In this hypothetical case, drill-hole spacing analysis is carried out to define (i) the broadest sample spacing that supports an acceptable misclassification error in production models, and (ii) the sample spacing suitable for classifying the model areas as Measured, Indicated, or Inferred. It is an example applicable to many mining operations, where an integrated study supports the correct geostatistical workflows and drill-hole spacing for each model, as well as defining if the exploration or production team is accountable for the drilling campaign. As discussed, the uncertainties to be modelled in each case come from different sources and it is advisable to treat them with an integrated approach.

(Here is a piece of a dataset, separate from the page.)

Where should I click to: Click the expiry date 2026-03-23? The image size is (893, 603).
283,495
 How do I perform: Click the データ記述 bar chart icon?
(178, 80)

Figure 5 shows a schematic plot for local and global uncertainties as a function of the drill-hole spacing. The plot is an example of how the results of the integrated DHSA should be analysed after following the workflow in Figure 4. The mod1, mod2, and mod3 may represent three different geostatistical methods, e.g., ordinary kriging (OK; Matheron, 1963), sequential Gaussian simulation (SGS; Isaaks, 1990; Deutsch and Journel, 1998), and LUC (Abzalov, 2006), or even a single method adjusted for three different parameters.

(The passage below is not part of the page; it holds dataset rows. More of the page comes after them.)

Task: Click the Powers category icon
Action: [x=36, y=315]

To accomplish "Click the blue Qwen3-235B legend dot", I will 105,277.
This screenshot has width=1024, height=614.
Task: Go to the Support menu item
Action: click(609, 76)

When considering a 20% misclassification rate as an acceptable tolerance in Figure 5, mod3 should be selected for grade control. In this case, we see that 25 χ 25 m would be the wider grid that supports the accuracy required for short-term models. For resource categories, i.e., Measured/Indicated/Inferred, as a function of the expected profit uncertainty, the long-term models should be estimated with grids between 25 χ 25 m and 150 χ 150 m. In such cases, mod1 should be selected because it has lower values for the global uncertainty. Models using a grid beyond 150 χ 150 m are of little use from a resource perspective because of their high uncertainty. From this conceptual case, it is quite clear that model uncertainty, if taken from a local or global perspective, changes depending on the evaluation strategy. The essence of the integrated approach is to capture these disparities.

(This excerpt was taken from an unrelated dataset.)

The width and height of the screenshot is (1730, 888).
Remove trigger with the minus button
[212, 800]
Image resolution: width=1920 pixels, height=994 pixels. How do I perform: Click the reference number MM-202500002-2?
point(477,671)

Integrated DHSA applied to a real gold deposit

The studied orebody is part of a world-class gold deposit in the Rio das Velhas greenstone belt located on the north border of the Iron Quadrangle (QF) district, Minas Gerais, Brazil. Geologically, it is classified as a typical association of mafic volcanic rocks, banded iron formation (BIF), carbonaceous phyllite, and micaceous phyllite metamorphosed at greenschist facies conditions (Lobato, 1998). Considering the host rock and the mineral assemblage, Vieira (1987) recognized three main gold mineralization types in the Iron Quadrangle district: (i) rich-pyrrhotite hosted in BIF, (ii) related to pyrite and arsenopyrite replacing the iron layers of banded formations, and (iii) disseminated arsenopyrite in mafic schists.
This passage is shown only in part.